Text shown Start Marker
The Afterlife project by James Auger and Jimmy Loizeau is intended to create dialogue and examine the cultural shift from belief systems upheld by organised religion to the more factual basis of science and technology. The project proposes the harnessing of our chemical potential after biological death through the application of a microbial fuel cell, harvesting its electrical potential in a dry cell battery. As the designers say: “In this project, technology acts to provide conclusive proof of life after death, life being contained in the battery. There are many perspectives and beliefs on what happens to us after our lives in this planet come to an end. When faced with our own mortality or that of a loved one, notions of what the afterlife may hold; whether it be in a spirit world such as heaven or reincarnated into another body or form, spiritual faith can offer great comfort and reassurance. Science and reason though have started to undermine these traditional belief systems as we strive to find logic and meaning in our existence. This scientific research has yet to offer any tangible proof of continued existence, after death. So in terms of comfort and reassurance what then is there for the grieving atheist?”
The Afterlife device harness the chemical reaction of decay and convert it into usable electrical energy via a microbial fuel cell. This electricity is contained within a familiar dry cell battery. The afterlife battery can be used to run a range of memorial products chosen to suit the needs of the individual. Utilization of the battery in a meaningful product offers both psychological and emotional benefit. Where to put the battery is an extremely personal and emotive choice. Preserving the potential energy for special moments such as birthdays or anniversaries. The Afterlife batteries of couples could be combined to provide double the power or amp-hours and also suggesting an ongoing co-existence after death.
My own opinion / statement
Because the bacteria that can produce electrons are found almost everywhere on Earth, MFC can make clean, renewable electricity nearly anyplace around the globe. Even within a swamp or river it is possible to produce small amount of electricity. Bur more suitable for the process is a closed environment in gardens or roof tops to provide enough natural sunlight and nutrients. A consequence is that it will require constant care for the plants through automated means. A new way to counter this problem is to use rice for instance to provide energy and it can be used as food supply at the same time. This way it will be possible to create an alternative power source and food supply which is can be reward full. On a social aspect we see designers create possible applications for personal use. Growing your own energy by care or the use of left over vegetables it is possible to create your own energy source within a domestic environment. To be able to directly interact with your own power supply creates a greater awareness for sustainable electricity.
Text shown End Marker
*Work request 1:* In the Afterlife text, what holds the electricity produced by the microbial fuel cell?
*Work request 2:* Echo the Afterlife text from "The Afterlife device" to "co-existence after death.".
The lines that follow aren't needed for anything here.
Provided material Start Marker
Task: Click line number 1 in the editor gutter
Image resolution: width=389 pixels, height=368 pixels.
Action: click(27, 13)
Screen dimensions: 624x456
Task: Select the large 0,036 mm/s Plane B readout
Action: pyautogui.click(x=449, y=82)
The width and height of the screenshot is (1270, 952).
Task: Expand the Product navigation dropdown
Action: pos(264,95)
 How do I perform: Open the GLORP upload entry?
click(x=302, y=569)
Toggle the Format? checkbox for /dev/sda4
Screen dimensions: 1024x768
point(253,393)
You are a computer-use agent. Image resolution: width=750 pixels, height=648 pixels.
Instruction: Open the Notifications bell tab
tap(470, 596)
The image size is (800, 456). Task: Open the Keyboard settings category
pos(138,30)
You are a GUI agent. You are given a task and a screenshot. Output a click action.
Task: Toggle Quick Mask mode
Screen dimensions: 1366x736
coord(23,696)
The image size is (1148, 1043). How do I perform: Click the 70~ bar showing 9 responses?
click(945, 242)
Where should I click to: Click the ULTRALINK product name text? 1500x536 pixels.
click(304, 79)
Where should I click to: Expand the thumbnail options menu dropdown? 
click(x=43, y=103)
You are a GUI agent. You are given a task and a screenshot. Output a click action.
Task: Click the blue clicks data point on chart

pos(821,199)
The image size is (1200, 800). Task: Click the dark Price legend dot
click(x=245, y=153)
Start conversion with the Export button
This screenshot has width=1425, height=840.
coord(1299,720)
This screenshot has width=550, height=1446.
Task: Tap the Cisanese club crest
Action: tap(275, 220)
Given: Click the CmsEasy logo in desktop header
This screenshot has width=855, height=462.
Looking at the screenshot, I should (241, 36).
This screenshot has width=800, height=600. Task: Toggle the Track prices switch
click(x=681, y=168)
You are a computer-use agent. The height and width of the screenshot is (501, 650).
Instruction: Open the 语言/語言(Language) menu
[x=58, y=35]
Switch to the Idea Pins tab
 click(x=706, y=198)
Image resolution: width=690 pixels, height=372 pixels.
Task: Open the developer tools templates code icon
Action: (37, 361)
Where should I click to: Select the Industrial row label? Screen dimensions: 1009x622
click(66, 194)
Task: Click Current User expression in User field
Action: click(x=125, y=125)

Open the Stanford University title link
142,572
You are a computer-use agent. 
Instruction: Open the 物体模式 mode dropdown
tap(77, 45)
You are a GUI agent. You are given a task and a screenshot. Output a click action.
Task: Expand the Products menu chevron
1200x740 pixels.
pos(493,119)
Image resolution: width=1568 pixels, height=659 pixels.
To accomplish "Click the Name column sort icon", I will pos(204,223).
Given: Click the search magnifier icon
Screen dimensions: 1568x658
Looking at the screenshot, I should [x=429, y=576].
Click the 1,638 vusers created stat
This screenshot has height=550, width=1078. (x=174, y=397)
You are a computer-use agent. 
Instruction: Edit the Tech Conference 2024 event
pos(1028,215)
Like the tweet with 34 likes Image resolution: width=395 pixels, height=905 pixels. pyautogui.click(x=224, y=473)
Provided material End Marker
*Written answer 1:* A familiar dry cell battery.

*Written answer 2:*
The Afterlife device harness the chemical reaction of decay and convert it into usable electrical energy via a microbial fuel cell. This electricity is contained within a familiar dry cell battery. The afterlife battery can be used to run a range of memorial products chosen to suit the needs of the individual. Utilization of the battery in a meaningful product offers both psychological and emotional benefit. Where to put the battery is an extremely personal and emotive choice. Preserving the potential energy for special moments such as birthdays or anniversaries. The Afterlife batteries of couples could be combined to provide double the power or amp-hours and also suggesting an ongoing co-existence after death.